在《水门桥》中炸桥英雄的原型是谁?他多次立下军功,为炸水门桥失去了一条腿
1950年11月末,长津湖地区的作战地图被摊开在第九兵团指挥部,几条细细的蓝线代表退路,美军陆战一师若想南撤,必须跨过一座狭窄的混凝土拱桥——水门桥。参谋们将这座桥圈了三层红线,因为破坏它,意味着把敌人逼进山地,令后勤车队彻底瘫痪。

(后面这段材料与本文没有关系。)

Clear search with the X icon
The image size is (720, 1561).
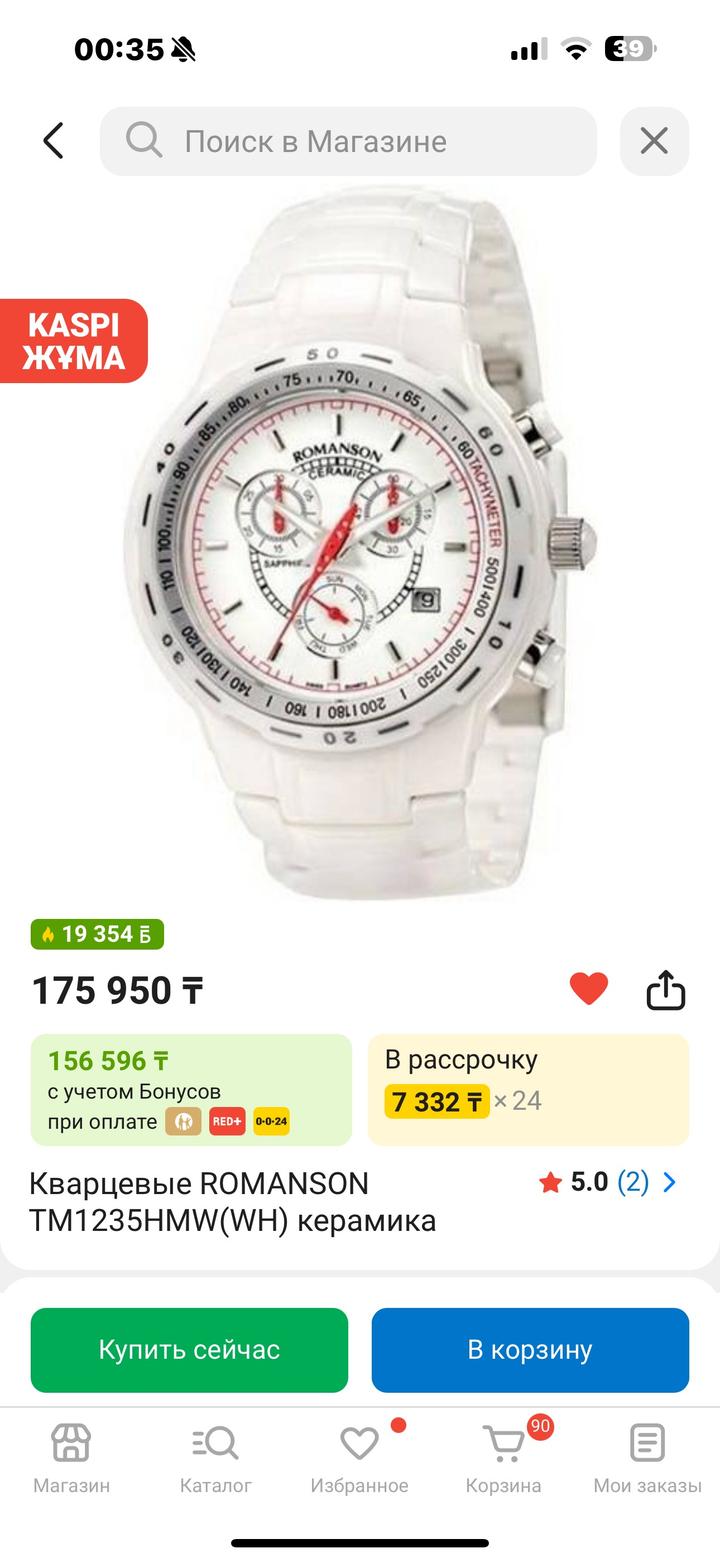[x=654, y=141]
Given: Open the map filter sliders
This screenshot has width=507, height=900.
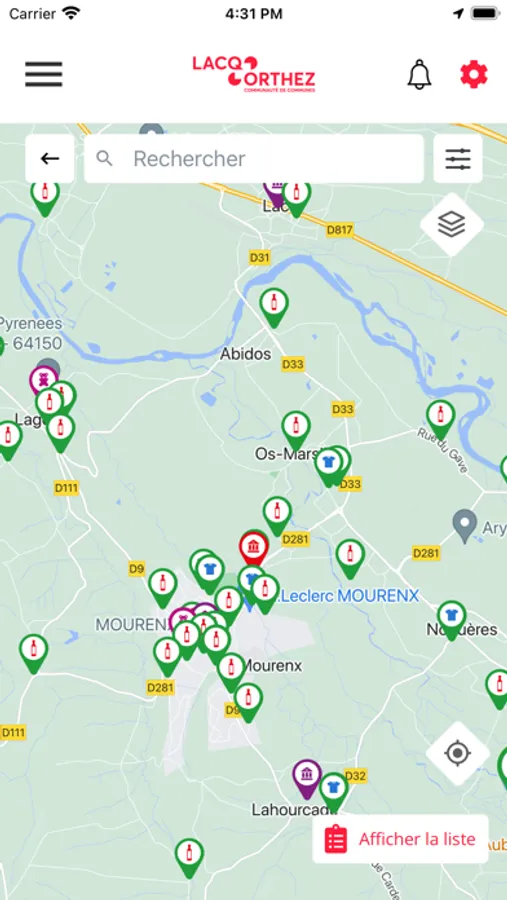Looking at the screenshot, I should 458,158.
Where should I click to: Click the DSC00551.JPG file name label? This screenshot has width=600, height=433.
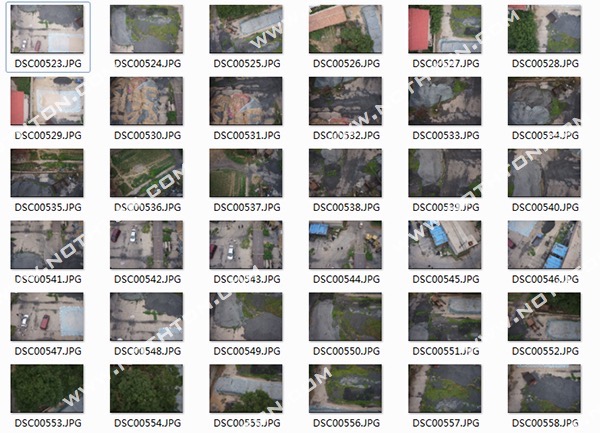446,351
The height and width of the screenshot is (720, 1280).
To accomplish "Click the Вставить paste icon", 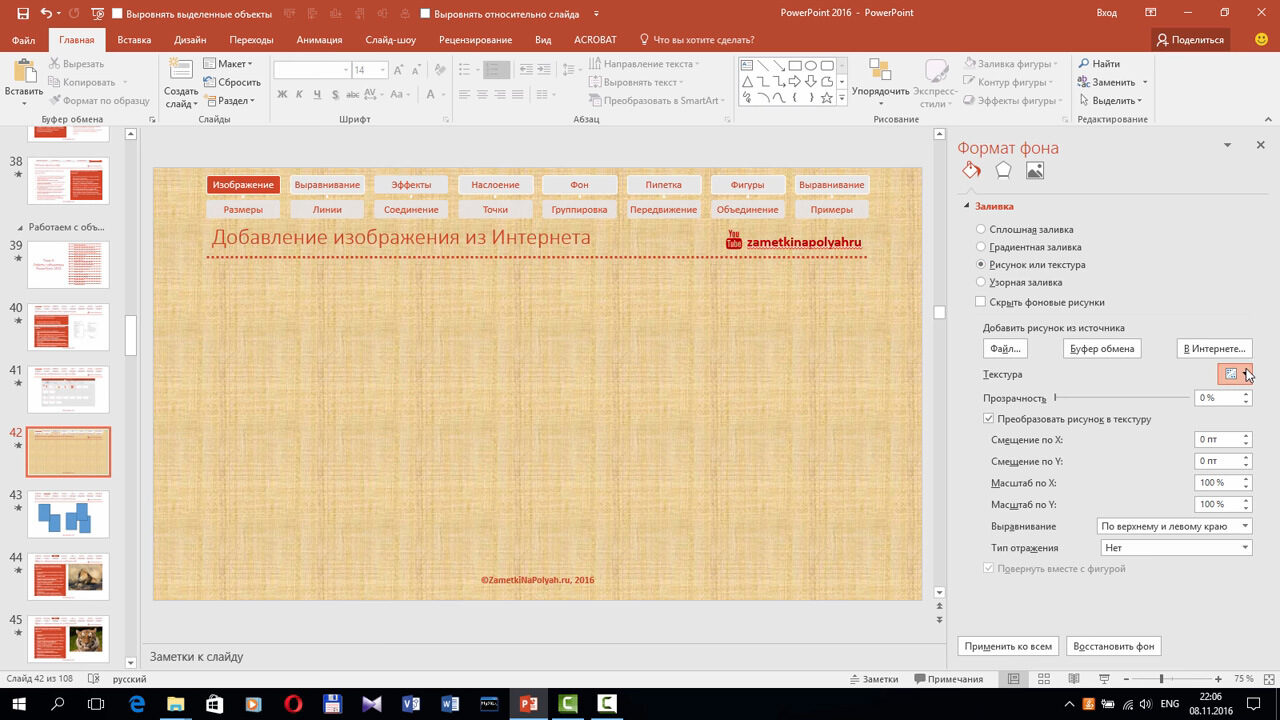I will click(23, 70).
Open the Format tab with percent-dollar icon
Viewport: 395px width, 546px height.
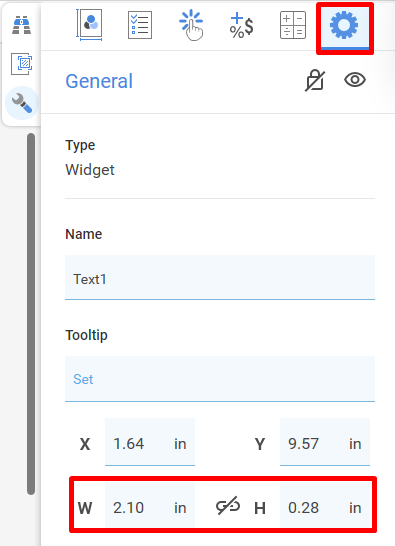click(x=241, y=25)

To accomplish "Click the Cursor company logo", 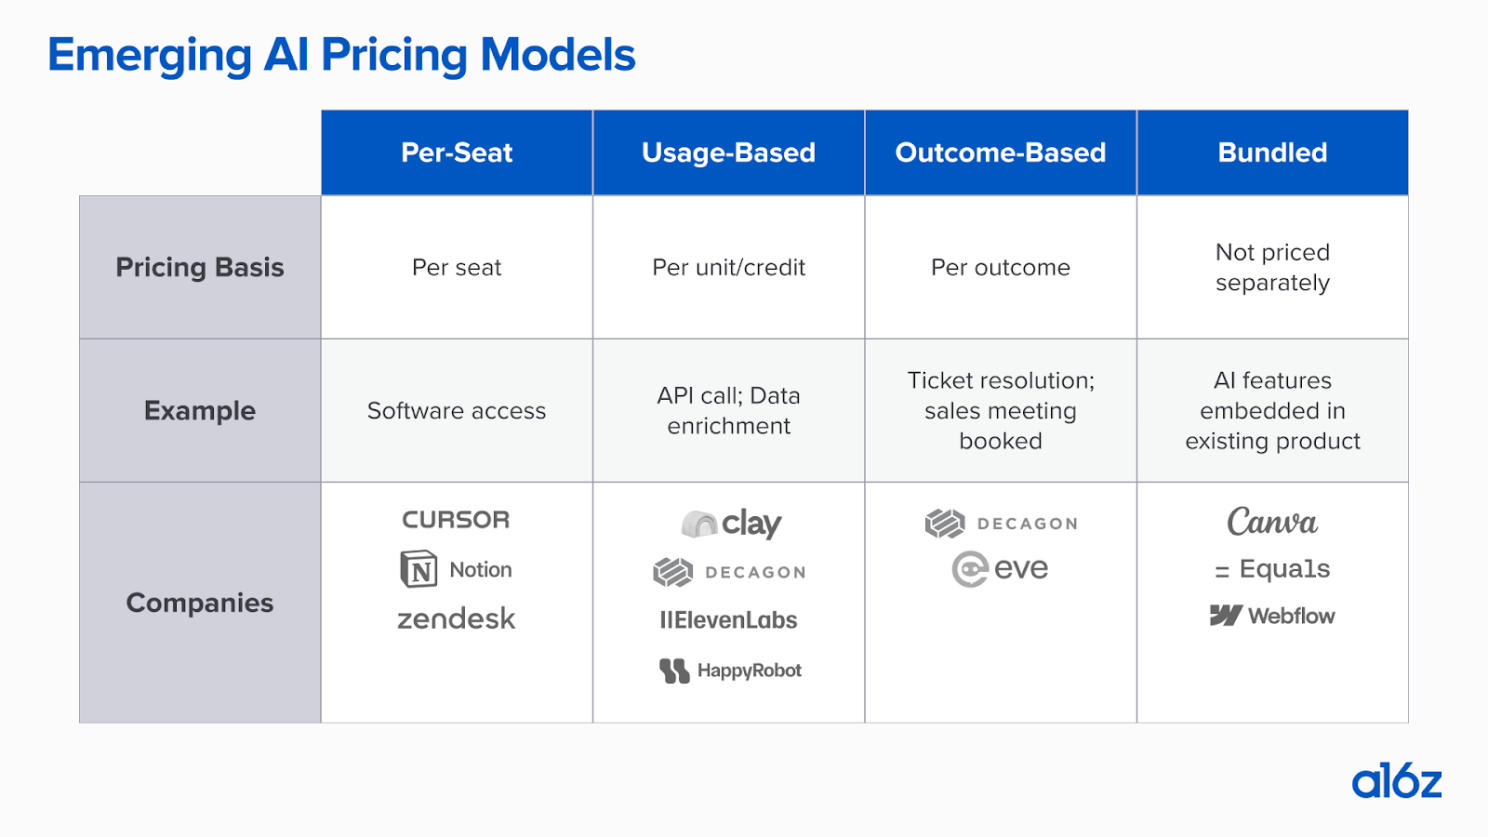I will tap(456, 520).
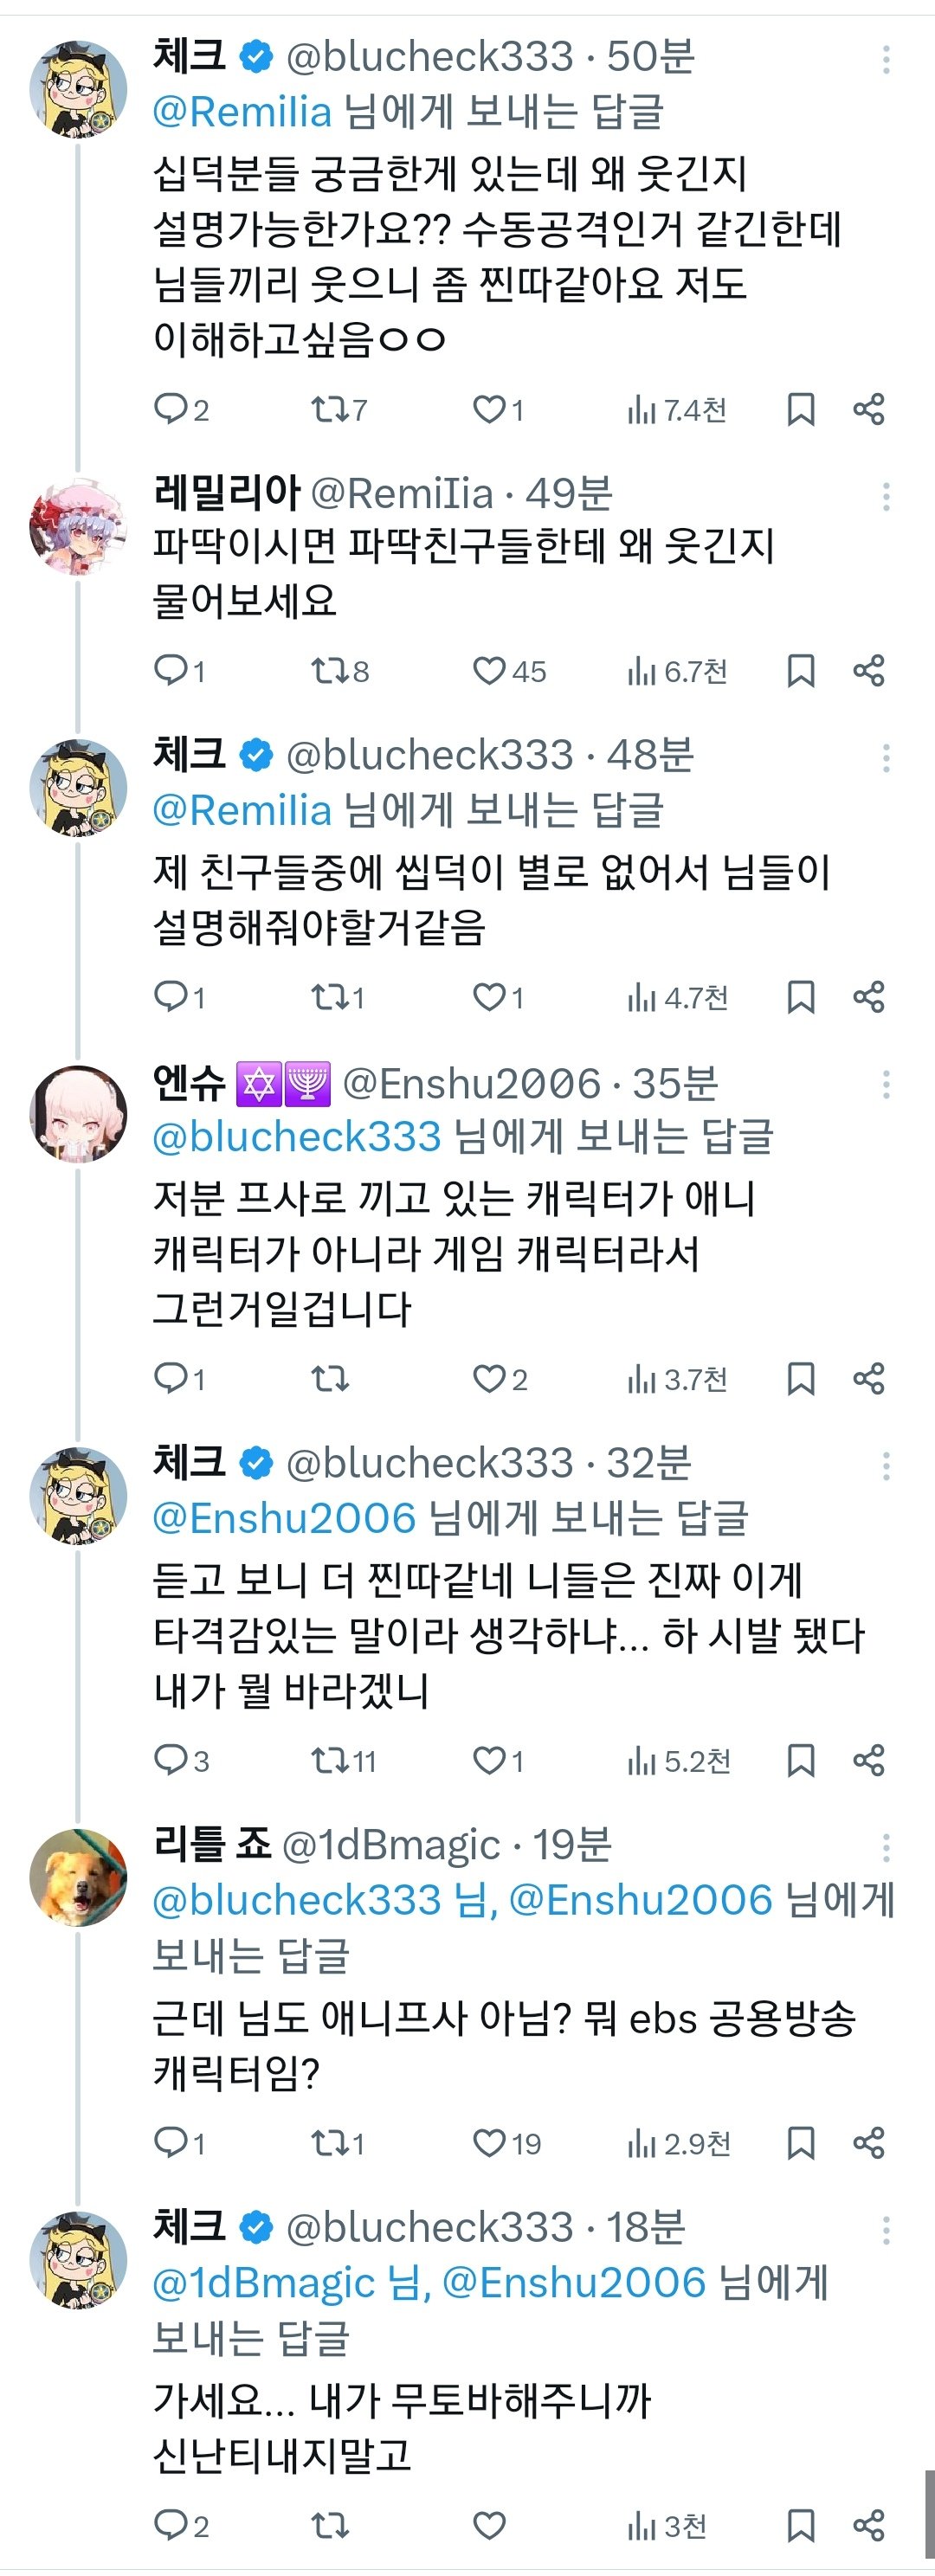Image resolution: width=935 pixels, height=2576 pixels.
Task: Open 엔슈's profile picture
Action: pos(80,1112)
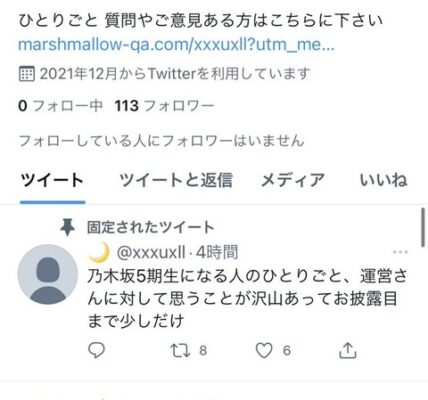Click the reply speech bubble icon
Screen dimensions: 428x400
(97, 350)
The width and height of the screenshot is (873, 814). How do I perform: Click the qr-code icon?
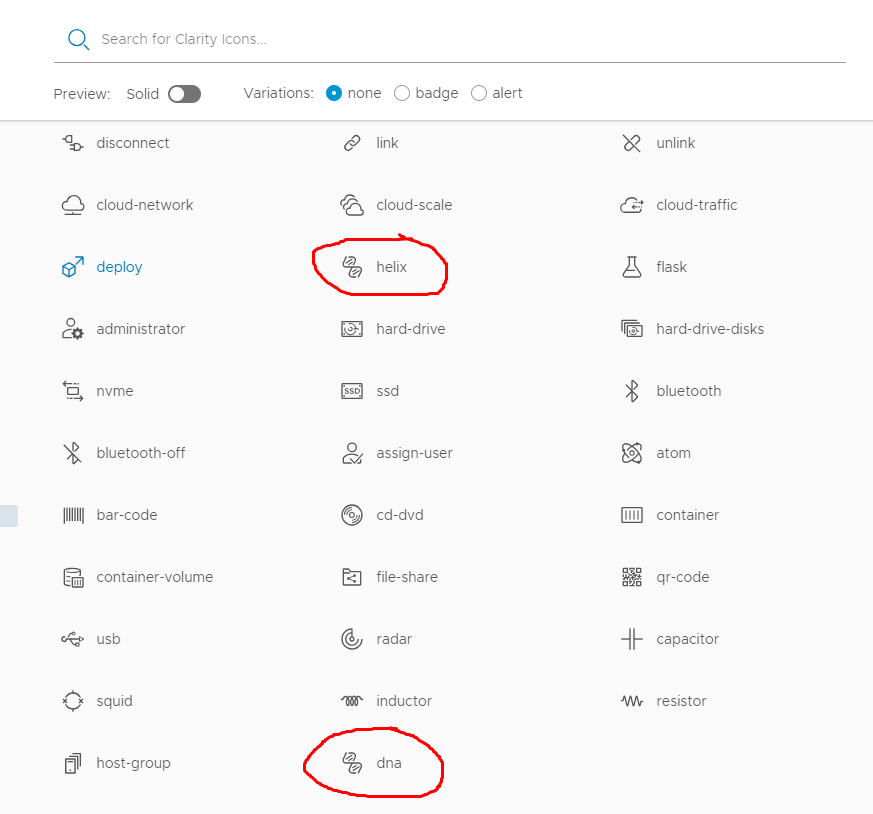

同一时间,爆破分队在鸭绿江北岸集结。郭荣熙26岁,山东人,抗日和解放战争里已经收过一次一等功、三次三等功。选他去炸桥,既因熟练掌握火工品,也因他“手稳心细”。仓促成行,棉衣尚未发下,分队士兵穿的是单军装,贴身只好再裹一层缴获的帆布。有人嘟囔:“零下三十多度,真能扛?”领队挥了挥手:“时间紧,先过江再说。”
夜色里冰面嘎吱作响,河风刮得耳朵生疼。12月初,他们潜至水门桥北侧。桥面宽度不足5米,桥洞却深,可藏炸药。按计划要用三包总重约七十斤的硝铵炸药炸断主拱。郭荣熙猫腰爬进桥洞,先把第一包塞进受力点,再把导火索依序连成一条30秒速燃线。冻得不听使唤的手指,此刻必须像暑天一样灵巧,他咬着牙,一个扣子一个扣子地解帆布袋。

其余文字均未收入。